Danielle Rodriguez 59:07
So I think after, you know, X, amount of years, we just remove ego, like I said, their Why is our priority? If one gravitates towards Heather a little more well, then they feel more comfortable with Heather. Great. I will do what I can, you know, in the background or or support. If they grab it towards me, you know, same thing, she'll, she'll do minimal, you know. But we both have our roles, so they have to interact with both of us at some point. But if it's like more communication, you know, aspect, whoever they're more comfortable in hearing from, that's who kind of takes lead. It doesn't often happen. But, you know, in a couple instances when I say that, I mean, we've only had maybe one or two where it was blatant, obvious, they didn't want to talk to Heather, right? Didn't like her tone, right? Blah.
Heather Strazinski 1:00:00
Right, one or the other? It's, yeah, we've had, I think, two, that is, it's, they've gravitated towards one and really did not want to speak to the other
Tracy Hayes 1:00:07
one. Well, like, okay, you know, in our discussion about team and working together, and even these, you know, somewhat solo agents, you really, I mean, even if you didn't want to join a full, you know, totally invested team like you guys, to have an agent that you trust, maybe you're friends with in, in and outside of working real estate, that you can trust.
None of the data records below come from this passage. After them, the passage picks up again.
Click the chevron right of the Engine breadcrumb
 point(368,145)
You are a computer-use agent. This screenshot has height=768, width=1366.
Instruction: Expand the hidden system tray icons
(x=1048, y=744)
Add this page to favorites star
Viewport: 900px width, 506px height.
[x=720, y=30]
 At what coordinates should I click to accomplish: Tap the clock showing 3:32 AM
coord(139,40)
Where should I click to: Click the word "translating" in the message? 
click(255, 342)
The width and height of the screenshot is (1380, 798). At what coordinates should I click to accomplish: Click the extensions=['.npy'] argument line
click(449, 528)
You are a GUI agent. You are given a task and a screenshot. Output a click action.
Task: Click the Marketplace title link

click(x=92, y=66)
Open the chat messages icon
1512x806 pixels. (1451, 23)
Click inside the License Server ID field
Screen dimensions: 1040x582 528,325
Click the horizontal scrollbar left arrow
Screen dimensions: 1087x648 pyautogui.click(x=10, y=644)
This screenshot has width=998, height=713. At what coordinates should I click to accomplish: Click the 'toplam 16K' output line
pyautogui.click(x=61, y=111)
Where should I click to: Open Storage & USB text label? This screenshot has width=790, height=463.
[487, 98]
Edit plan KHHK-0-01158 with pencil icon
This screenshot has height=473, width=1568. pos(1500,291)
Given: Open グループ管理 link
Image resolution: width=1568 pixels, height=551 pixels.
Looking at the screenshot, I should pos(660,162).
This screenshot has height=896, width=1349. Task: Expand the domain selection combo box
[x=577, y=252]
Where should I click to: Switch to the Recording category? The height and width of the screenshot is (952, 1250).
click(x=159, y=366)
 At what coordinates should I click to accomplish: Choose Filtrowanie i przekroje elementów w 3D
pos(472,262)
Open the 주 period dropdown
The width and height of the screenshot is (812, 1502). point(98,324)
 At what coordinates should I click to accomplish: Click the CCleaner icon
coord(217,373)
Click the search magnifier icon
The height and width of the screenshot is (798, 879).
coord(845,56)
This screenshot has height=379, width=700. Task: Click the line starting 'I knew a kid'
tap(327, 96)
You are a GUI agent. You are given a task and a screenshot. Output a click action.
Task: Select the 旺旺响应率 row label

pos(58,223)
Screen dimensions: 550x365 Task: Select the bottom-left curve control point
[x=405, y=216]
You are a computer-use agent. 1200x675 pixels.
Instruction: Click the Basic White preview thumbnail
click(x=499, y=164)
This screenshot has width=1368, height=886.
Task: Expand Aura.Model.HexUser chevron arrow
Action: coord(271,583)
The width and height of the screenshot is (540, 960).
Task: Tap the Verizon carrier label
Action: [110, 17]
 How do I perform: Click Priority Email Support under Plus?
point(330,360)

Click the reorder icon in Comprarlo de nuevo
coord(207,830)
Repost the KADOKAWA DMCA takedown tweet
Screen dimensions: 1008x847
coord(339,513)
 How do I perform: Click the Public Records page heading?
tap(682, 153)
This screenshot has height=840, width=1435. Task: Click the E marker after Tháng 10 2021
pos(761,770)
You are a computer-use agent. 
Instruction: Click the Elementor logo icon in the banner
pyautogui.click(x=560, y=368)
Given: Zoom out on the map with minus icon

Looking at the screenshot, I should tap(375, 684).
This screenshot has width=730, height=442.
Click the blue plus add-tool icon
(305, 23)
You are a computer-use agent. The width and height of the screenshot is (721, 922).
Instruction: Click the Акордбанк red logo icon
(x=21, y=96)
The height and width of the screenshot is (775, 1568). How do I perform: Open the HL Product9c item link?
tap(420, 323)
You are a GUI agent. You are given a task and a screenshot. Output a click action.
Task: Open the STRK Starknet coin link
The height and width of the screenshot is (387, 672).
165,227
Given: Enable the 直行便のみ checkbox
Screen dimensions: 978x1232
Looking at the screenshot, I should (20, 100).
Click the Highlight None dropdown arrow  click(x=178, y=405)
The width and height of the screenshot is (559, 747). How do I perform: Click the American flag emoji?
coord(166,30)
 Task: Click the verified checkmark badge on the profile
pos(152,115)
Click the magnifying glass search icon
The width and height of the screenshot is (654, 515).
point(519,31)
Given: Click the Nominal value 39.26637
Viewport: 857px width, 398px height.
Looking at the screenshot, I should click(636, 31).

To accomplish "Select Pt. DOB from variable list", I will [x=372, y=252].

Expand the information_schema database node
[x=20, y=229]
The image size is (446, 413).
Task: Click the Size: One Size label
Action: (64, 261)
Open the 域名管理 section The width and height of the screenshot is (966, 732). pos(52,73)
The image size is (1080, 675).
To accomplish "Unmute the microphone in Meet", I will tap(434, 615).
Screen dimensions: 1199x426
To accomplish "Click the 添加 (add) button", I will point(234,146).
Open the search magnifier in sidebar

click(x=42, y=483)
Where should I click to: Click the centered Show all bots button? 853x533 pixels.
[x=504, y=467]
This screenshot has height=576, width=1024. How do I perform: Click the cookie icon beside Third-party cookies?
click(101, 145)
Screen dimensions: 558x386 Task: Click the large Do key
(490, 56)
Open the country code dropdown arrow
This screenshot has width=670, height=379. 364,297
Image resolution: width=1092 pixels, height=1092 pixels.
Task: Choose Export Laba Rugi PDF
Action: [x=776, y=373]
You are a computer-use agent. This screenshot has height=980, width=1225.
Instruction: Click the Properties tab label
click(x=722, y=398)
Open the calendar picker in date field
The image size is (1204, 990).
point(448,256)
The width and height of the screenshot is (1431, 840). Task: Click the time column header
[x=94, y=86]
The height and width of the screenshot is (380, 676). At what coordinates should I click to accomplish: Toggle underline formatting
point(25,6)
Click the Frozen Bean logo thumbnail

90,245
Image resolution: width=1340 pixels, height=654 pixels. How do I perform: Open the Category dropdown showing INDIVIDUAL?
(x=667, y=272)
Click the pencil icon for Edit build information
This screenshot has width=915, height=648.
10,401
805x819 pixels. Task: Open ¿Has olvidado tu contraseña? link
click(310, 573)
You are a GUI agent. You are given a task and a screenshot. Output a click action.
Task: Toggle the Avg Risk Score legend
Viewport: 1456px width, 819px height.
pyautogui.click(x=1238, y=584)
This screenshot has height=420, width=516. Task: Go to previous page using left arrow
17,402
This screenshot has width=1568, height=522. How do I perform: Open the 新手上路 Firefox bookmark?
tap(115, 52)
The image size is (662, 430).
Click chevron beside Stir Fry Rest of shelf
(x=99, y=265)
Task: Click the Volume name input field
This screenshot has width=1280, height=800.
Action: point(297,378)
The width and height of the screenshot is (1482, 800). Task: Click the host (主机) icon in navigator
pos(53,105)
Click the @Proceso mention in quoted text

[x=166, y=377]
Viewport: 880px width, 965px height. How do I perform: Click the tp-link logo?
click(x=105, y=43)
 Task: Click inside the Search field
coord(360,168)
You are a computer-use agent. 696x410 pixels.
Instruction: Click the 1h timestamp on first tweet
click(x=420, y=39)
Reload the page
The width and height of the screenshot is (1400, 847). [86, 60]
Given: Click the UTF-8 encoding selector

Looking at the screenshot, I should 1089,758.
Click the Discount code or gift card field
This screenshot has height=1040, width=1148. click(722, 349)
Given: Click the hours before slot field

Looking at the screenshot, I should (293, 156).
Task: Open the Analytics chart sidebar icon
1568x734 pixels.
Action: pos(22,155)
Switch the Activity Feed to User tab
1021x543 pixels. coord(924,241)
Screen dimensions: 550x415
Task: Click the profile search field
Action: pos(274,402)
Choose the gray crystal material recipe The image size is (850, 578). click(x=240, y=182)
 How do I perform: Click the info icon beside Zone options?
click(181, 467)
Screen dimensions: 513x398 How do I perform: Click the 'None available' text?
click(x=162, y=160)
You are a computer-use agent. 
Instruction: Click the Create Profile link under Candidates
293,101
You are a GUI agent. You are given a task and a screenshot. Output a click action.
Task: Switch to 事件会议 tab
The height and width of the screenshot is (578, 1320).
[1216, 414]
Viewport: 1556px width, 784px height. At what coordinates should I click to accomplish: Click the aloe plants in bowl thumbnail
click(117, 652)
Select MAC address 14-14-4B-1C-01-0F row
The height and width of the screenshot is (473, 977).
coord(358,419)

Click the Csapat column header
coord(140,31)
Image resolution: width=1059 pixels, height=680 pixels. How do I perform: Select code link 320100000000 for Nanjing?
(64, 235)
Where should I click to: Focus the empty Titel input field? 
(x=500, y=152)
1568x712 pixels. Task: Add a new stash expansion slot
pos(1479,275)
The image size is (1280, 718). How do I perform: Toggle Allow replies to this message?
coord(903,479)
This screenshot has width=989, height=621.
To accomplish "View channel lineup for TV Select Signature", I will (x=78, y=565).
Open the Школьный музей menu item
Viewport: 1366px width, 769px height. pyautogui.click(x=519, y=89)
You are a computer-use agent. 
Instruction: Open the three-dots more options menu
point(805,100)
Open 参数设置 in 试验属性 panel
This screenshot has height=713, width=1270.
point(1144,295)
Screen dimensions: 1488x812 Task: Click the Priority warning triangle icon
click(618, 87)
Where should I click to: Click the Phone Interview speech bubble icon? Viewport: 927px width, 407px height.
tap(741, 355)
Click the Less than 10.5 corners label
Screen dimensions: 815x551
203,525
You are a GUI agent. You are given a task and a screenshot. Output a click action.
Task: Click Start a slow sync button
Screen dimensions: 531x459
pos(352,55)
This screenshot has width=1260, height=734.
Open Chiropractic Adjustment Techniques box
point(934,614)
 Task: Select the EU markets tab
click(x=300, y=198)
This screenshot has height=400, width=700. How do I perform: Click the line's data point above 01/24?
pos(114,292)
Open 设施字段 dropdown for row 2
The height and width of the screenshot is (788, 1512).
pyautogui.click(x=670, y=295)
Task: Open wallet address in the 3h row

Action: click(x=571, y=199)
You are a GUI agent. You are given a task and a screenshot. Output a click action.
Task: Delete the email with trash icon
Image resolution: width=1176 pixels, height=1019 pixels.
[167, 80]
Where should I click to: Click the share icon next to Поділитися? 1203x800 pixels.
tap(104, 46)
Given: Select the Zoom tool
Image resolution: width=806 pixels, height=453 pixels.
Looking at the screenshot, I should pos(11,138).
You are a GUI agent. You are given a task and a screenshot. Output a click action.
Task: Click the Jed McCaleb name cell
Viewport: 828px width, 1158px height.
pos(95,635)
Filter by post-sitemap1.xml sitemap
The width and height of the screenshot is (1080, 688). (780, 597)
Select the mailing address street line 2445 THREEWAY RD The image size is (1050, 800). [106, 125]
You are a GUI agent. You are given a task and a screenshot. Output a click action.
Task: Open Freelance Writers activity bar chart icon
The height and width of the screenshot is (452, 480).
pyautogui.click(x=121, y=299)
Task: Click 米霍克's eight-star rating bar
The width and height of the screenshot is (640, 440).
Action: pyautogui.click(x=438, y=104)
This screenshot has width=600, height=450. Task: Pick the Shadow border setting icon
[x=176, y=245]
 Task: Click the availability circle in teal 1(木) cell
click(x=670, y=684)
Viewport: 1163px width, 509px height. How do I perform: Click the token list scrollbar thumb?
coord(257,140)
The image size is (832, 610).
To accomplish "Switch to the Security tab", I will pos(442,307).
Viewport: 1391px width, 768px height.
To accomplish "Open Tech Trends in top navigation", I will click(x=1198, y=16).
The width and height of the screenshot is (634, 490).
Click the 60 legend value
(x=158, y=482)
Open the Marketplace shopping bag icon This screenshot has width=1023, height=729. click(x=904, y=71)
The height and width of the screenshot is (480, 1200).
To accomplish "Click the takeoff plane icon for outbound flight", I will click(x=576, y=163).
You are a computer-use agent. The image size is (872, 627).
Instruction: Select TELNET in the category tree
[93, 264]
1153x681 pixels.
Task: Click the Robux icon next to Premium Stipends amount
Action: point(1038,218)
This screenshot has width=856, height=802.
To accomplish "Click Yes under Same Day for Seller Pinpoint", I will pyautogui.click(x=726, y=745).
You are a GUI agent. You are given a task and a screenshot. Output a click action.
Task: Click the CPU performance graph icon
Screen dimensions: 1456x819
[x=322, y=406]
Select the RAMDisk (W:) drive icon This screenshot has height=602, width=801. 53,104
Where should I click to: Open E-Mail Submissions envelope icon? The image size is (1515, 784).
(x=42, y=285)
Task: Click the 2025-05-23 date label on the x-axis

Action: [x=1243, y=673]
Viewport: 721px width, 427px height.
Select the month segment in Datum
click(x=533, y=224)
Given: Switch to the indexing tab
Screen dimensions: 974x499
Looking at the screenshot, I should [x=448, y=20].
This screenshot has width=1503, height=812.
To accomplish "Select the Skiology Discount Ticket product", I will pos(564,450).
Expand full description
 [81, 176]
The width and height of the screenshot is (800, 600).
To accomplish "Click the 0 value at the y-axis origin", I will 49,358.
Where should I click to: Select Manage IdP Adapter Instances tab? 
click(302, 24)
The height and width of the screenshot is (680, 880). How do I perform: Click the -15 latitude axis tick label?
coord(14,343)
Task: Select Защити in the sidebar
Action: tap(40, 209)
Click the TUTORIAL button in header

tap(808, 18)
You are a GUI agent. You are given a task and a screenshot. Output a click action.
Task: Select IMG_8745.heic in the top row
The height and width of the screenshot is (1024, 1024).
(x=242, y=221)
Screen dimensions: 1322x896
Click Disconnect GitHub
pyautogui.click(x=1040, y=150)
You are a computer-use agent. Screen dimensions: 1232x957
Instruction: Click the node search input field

Because sometimes that second voice comes in with you guys, they have a choice, right? The couple teams like the Glenn team, and I'm thinking John Richardson and Richardson Group, him and the Andrea, you know, they 46 so they can, they find out that we talked about, that they go to, you're just like a kid would, right? Do they go to mommy or they go to daddy? Right? Yeah. So to have that other agent just to say, hey, if I fall off the face of the earth, they're going to be there now, if they start communicating with them, okay, all right, you're assuming they're in the transaction. They've already found the house, but you're working through the transaction. They're still working with you, but they just feel more comfortable talking to them. I always felt in sales to have that be able to, you know, turn over the customer, to that other personality, to that other face, when you have a client who is not saying no to you, but they're not actually moving forward quite yet, you know, to close a sale, or maybe there are some issues, and they're they're shying away from talking to you, not telling you everything, but they'll tell her,
Danielle Rodriguez 1:01:32
Well, yeah, it always happens, yeah. And there's no limit to communication. Okay, if you're going to be a good communicator with your client. You need to communicate everything, and maybe it means organizing your thoughts, your process, writing it down. Because from day one, when we meet clients, and we always try to our together clients, we always meet together if it's possible, we tell them, Danielle will handle these steps and this process. And then when you go under contract. Heather's going to handle this portion of it, so they already know up front, and then we introduce our showing agent. If you know, we want to get you in as soon as possible. If neither one of us can, we will hand you over to our showing agent, who will open the door for you. You will never miss an opportunity, right? So nothing is a surprise to them. They're not like, Oh, are they pointing me off on somebody or what? Danielle isn't doesn't want to work with me anymore, right? They know the process setting the expectations upfrontly.
Tracy Hayes 1:02:27
Yeah, it's important. I got so many questions, so many good questions. She's this AI, that's pretty good. What role does networking play in your business? And how do you go about building your network?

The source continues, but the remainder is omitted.